[Extracted data entries]
************
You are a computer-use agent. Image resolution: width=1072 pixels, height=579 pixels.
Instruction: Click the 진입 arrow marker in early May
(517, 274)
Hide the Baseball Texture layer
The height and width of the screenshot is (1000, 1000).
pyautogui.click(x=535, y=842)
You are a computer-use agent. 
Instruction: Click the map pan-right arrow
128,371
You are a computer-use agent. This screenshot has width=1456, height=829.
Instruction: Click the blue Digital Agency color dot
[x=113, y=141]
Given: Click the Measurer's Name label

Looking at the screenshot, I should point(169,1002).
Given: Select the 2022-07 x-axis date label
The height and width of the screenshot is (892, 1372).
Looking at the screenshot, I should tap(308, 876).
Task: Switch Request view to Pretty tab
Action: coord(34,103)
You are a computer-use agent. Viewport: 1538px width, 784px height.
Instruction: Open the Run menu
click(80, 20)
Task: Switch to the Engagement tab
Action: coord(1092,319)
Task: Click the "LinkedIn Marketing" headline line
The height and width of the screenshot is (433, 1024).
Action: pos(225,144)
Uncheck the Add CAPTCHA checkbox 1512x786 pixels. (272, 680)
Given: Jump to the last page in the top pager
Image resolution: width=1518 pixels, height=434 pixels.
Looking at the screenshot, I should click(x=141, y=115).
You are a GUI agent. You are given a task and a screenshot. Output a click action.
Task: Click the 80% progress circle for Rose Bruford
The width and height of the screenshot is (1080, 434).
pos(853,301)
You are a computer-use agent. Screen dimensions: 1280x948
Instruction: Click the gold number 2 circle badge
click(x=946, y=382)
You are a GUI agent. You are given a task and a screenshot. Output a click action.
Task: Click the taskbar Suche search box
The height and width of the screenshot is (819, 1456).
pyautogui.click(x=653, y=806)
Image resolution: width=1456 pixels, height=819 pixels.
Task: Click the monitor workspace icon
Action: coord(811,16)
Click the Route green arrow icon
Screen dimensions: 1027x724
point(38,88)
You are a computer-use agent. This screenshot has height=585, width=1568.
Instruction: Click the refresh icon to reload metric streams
************
[TASK DESCRIPTION]
Reproduce the data above verbatim, starting with the line that contains "Given: Click the Measurer's Name label" and going on through the line that contains "Looking at the screenshot, I should click(x=141, y=115).".

[SOLUTION TO THE EXERCISE]
Given: Click the Measurer's Name label

Looking at the screenshot, I should point(169,1002).
Given: Select the 2022-07 x-axis date label
The height and width of the screenshot is (892, 1372).
Looking at the screenshot, I should tap(308, 876).
Task: Switch Request view to Pretty tab
Action: coord(34,103)
You are a computer-use agent. Viewport: 1538px width, 784px height.
Instruction: Open the Run menu
click(80, 20)
Task: Switch to the Engagement tab
Action: coord(1092,319)
Task: Click the "LinkedIn Marketing" headline line
The height and width of the screenshot is (433, 1024).
Action: pos(225,144)
Uncheck the Add CAPTCHA checkbox 1512x786 pixels. (272, 680)
Given: Jump to the last page in the top pager
Image resolution: width=1518 pixels, height=434 pixels.
Looking at the screenshot, I should click(x=141, y=115).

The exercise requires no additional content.